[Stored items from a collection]

******************************

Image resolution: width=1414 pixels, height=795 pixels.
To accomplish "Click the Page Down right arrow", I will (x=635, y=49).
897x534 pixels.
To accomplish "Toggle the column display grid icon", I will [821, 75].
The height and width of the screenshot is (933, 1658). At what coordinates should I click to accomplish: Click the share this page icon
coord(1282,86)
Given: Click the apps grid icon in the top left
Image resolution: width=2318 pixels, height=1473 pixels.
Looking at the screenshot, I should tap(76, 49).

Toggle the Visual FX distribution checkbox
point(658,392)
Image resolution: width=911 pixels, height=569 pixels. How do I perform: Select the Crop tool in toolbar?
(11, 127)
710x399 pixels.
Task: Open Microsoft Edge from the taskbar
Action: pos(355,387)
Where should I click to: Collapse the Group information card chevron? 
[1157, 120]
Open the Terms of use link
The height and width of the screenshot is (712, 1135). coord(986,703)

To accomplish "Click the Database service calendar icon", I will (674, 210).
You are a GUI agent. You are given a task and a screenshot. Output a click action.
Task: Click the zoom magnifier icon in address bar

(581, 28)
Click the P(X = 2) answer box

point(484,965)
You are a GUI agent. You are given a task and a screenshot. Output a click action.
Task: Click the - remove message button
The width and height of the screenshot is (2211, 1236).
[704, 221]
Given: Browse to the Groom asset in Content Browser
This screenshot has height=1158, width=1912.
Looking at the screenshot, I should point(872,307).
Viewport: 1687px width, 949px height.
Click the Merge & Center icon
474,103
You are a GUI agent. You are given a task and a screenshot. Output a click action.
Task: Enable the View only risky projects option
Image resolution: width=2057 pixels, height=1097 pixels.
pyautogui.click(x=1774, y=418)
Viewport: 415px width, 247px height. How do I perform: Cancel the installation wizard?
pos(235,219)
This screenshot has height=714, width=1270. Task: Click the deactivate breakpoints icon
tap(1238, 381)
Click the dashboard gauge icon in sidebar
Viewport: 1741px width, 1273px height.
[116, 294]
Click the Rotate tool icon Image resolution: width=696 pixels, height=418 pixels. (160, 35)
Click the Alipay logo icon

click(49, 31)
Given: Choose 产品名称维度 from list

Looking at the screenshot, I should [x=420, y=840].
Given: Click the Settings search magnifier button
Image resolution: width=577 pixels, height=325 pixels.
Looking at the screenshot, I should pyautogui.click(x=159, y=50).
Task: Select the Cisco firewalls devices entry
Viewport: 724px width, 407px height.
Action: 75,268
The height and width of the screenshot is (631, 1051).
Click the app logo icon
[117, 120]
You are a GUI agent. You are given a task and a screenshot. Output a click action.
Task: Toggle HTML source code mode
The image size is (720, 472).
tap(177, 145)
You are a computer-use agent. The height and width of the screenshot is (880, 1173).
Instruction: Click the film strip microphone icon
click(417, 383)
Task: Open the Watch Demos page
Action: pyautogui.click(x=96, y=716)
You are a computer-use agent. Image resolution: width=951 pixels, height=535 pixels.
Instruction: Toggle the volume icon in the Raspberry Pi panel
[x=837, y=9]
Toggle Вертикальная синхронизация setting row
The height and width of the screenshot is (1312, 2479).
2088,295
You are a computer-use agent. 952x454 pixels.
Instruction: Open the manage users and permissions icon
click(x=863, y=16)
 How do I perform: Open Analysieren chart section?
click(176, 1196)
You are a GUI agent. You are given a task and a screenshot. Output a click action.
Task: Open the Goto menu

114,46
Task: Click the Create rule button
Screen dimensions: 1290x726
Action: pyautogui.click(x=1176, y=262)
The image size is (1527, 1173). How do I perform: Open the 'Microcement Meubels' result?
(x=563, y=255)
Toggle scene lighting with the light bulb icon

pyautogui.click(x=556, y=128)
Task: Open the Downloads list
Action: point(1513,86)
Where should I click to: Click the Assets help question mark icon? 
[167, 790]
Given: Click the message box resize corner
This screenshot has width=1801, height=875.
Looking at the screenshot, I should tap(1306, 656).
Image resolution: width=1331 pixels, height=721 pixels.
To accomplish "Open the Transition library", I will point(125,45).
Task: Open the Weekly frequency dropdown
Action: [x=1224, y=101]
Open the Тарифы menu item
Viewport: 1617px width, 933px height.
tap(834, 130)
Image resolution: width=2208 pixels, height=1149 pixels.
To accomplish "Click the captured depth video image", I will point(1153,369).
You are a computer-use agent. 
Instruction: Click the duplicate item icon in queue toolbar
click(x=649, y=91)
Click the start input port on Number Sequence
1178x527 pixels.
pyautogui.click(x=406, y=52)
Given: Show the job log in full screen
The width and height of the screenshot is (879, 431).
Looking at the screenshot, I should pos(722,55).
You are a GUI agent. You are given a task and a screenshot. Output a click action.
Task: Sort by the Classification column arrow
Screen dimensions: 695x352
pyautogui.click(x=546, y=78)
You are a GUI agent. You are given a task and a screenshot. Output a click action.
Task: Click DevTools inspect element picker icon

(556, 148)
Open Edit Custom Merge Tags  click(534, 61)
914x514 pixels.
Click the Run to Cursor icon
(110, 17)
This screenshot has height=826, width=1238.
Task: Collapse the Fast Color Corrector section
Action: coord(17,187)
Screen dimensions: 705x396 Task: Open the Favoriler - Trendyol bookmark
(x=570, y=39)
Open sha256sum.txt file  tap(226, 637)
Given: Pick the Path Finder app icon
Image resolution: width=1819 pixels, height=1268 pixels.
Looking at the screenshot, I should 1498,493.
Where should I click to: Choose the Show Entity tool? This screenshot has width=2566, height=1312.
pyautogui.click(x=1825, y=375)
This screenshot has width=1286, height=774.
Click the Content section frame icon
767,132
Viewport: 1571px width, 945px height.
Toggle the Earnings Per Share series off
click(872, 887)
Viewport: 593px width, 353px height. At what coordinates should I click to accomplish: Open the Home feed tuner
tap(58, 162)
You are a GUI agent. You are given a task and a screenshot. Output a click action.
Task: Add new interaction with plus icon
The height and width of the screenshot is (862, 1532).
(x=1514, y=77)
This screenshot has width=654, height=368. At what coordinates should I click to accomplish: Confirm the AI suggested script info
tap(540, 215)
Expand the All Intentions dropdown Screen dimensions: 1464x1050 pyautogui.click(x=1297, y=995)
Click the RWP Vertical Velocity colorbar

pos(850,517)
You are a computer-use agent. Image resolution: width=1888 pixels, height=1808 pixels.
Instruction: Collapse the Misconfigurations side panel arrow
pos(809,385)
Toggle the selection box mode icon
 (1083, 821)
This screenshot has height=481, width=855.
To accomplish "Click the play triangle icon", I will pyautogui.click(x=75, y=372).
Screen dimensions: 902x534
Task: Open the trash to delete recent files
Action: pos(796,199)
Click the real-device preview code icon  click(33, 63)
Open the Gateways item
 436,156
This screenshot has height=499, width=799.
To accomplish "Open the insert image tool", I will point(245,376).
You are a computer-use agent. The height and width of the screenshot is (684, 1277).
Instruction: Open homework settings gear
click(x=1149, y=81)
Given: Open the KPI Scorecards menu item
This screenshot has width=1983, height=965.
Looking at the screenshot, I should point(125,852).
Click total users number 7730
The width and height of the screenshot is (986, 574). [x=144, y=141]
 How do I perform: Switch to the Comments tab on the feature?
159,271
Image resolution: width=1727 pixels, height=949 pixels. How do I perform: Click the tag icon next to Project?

******************************

▶ **Task statement**
When a line of the records holds the word "computer", copy that line.

▶ **Response to this exercise**
You are a computer-use agent. The height and width of the screenshot is (880, 1173).
You are a computer-use agent. Image resolution: width=951 pixels, height=535 pixels.
You are a computer-use agent. 952x454 pixels.
You are a computer-use agent. 
You are a computer-use agent. Image resolution: width=1888 pixels, height=1808 pixels.
You are a computer-use agent. The height and width of the screenshot is (684, 1277).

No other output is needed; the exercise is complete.